Vedic ritual Athirathram in Panjal, Kerala, Pseudoscientific claims
#1
http://www.zeenews.com/myearth/story.aspx?aid=680260

New Delhi: Can ancient mantras induce rains? Do Vedic chants impact the surrounding environment? A team of scientists will attempt to find out the answers when they descend on the ancient village of Panjal in Kerala to study the 3,100-year-old Vedic ritual called Athirathram in April.

A team of Vedic scholars from Panjal village, home to the Namboothiri Brahmins, say "vedic rites are known to impact environment and human beings positively".

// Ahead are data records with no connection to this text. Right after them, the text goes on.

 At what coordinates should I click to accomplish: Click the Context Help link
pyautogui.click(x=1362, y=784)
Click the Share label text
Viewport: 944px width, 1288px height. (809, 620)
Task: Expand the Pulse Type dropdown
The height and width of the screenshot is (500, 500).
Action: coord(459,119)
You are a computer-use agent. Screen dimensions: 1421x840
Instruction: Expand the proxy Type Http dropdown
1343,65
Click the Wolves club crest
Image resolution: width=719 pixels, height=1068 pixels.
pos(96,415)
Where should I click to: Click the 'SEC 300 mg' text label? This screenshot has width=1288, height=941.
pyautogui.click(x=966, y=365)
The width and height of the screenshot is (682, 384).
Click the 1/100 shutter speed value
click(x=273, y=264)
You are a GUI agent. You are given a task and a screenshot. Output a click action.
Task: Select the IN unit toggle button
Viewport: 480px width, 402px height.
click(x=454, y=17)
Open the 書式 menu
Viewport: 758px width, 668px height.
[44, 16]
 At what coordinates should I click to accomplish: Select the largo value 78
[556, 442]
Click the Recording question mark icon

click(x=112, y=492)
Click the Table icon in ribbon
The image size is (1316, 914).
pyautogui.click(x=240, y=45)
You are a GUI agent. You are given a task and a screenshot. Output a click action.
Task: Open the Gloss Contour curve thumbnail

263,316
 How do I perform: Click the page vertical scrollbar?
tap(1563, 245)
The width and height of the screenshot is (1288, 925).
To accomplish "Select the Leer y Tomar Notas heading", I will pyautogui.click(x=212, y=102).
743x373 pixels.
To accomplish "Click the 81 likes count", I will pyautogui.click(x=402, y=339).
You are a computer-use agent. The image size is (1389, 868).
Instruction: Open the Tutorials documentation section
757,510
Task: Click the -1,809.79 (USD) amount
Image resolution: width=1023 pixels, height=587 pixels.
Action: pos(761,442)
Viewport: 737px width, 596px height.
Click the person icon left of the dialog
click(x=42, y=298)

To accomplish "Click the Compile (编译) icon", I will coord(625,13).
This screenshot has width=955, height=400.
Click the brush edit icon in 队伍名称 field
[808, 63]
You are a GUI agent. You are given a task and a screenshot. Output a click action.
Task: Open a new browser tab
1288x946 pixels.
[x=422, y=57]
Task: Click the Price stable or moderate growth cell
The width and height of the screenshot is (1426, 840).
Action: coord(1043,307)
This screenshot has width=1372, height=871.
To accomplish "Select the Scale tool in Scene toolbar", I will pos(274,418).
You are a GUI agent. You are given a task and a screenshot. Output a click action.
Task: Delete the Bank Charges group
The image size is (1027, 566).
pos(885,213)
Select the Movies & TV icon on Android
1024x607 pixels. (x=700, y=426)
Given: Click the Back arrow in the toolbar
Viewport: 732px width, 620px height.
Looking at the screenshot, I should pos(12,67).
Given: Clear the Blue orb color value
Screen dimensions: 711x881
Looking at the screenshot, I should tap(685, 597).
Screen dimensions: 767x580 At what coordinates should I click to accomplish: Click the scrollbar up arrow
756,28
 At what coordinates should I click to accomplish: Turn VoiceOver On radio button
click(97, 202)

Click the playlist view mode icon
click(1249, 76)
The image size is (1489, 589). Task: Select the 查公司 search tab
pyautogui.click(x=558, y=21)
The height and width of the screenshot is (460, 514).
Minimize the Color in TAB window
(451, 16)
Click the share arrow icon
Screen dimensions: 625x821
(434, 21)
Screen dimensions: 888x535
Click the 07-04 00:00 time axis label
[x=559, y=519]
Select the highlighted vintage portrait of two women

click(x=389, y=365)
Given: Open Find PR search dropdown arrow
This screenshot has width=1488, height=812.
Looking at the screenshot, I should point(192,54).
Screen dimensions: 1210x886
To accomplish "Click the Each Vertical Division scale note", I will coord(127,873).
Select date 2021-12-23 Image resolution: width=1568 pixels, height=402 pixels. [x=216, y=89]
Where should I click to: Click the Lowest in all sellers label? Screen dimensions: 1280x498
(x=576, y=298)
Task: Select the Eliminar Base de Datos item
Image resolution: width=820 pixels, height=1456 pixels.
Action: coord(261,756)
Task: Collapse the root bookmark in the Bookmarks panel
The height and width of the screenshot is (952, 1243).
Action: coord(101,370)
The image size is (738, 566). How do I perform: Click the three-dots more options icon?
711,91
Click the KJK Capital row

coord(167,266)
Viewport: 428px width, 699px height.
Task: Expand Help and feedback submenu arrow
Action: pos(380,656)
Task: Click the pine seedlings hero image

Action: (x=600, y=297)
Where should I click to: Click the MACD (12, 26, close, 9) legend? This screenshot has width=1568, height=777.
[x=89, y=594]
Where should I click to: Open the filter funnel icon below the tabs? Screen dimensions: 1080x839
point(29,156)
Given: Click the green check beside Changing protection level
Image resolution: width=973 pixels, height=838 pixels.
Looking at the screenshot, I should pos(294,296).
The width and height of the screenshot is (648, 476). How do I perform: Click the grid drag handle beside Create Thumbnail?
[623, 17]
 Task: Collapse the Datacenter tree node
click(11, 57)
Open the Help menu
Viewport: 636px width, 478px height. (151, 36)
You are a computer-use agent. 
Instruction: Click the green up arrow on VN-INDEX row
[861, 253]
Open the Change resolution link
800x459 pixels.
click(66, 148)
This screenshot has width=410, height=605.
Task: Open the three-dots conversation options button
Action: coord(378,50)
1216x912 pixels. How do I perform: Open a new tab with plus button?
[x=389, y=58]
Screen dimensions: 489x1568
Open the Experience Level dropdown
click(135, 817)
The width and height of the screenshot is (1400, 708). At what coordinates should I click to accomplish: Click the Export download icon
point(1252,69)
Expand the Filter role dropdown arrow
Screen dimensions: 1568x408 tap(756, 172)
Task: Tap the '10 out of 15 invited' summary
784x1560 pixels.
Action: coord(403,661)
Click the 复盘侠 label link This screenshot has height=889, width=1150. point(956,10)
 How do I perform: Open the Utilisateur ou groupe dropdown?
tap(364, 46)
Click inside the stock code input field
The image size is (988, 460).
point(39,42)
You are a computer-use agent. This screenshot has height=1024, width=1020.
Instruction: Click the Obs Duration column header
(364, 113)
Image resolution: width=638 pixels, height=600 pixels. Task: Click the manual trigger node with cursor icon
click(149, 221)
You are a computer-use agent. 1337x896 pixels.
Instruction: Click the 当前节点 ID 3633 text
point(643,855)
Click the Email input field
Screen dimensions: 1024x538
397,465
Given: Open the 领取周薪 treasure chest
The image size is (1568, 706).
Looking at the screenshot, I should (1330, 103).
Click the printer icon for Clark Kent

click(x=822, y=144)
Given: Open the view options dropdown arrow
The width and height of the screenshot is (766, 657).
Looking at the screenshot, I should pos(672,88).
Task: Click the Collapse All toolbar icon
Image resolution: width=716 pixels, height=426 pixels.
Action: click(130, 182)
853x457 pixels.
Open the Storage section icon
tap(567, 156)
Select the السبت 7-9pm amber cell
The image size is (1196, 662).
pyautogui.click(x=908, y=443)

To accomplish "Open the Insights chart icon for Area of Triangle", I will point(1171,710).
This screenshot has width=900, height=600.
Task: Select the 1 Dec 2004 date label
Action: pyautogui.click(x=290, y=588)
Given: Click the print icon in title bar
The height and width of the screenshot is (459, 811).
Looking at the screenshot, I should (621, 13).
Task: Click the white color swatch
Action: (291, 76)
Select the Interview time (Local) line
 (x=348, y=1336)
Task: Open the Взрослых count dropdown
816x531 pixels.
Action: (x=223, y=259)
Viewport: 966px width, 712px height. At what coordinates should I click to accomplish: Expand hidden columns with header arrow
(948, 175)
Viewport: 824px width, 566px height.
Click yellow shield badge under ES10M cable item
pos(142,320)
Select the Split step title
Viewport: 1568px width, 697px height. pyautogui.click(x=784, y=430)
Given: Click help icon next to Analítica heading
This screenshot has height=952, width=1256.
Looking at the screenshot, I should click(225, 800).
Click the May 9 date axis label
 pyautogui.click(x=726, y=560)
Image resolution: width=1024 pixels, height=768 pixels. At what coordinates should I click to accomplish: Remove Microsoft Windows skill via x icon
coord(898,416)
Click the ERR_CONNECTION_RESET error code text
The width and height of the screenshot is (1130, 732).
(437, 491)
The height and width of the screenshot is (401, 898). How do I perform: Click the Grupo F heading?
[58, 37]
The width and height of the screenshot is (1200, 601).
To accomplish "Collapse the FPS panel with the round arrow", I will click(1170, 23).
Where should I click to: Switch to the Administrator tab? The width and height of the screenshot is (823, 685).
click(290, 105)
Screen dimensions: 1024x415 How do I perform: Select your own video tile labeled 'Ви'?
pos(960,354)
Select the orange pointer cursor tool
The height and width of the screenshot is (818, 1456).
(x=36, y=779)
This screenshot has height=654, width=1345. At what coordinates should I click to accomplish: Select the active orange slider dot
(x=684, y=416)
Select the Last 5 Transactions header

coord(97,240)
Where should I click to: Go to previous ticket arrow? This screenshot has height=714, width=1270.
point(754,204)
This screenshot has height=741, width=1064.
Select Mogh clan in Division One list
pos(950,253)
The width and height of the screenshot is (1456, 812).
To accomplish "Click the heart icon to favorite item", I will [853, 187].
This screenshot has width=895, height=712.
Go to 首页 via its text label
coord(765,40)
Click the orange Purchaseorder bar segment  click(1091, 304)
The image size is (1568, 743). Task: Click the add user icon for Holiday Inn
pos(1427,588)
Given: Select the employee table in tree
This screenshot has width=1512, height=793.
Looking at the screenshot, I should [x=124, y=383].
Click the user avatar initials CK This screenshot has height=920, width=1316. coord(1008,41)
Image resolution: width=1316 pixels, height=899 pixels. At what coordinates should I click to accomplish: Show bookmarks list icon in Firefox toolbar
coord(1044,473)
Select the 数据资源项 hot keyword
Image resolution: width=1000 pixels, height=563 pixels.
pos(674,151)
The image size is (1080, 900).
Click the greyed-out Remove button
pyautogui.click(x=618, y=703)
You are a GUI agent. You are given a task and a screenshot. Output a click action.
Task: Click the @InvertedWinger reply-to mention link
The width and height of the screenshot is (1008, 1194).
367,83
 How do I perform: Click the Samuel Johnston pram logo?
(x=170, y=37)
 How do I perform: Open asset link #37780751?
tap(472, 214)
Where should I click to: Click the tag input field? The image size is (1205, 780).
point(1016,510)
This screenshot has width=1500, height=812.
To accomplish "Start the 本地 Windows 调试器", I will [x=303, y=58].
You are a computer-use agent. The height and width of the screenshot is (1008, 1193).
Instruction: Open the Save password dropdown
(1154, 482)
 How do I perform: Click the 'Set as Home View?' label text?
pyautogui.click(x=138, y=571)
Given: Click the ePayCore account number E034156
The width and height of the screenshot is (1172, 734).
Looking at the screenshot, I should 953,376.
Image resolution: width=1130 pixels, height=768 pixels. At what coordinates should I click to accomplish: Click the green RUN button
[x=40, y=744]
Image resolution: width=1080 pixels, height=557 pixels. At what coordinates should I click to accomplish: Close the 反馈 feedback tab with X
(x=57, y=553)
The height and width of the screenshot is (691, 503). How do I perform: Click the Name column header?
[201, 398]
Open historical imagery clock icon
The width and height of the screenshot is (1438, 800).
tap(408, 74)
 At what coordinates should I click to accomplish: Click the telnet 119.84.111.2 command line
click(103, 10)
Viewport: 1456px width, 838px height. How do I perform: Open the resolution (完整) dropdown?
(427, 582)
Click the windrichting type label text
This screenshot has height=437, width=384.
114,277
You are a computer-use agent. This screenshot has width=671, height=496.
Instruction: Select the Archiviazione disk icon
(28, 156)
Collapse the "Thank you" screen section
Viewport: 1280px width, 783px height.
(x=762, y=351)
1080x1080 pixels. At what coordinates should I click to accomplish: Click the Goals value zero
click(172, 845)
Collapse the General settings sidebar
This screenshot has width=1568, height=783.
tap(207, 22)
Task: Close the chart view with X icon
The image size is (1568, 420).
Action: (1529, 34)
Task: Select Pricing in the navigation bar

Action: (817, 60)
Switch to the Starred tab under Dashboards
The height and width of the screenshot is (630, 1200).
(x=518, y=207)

Panjal is located in Thrissur bordering Palakkad district of Kerala close to the Nila river. The ritual to invoke the god of fire, to be held from April 4 to 14, will be conducted by 18 priests led by the head priest called `yajaman` and his wife in the precincts of a Lakshmi Narayana shrine.

The village had played host to Athirathram 35 years ago and it was supported by the Helsinki, Harvard and Berkeley universities. But this is the first time the ritual will be held with people`s support to promote world peace by the Varthathe Trust, a religious forum that promotes Vedic knowledge and spiritual systems.

A team of scientists led by VPM Nampoori, former director of the International School of Photonics, Cochin University (CUSAT), will conduct research into the impact of Vedic chants and the fire ritual on the atmosphere.

The 12-day ritual will present the opportunity to explore the "scientific implications on nature, mankind and all other living creatures", the scientist said in a statement.

Nampoori said the "chanting of mantras and the worshipping of Agni with medicinal herbs energise and protect the environment".

"The application of mathematics, physics, chemistry, biology and astronomy is evident in every aspect of this performance."

The scientist said he would conduct "elaborate experiments in the areas of atmospheric changes in temperature, humidity and pressure level during the ritual".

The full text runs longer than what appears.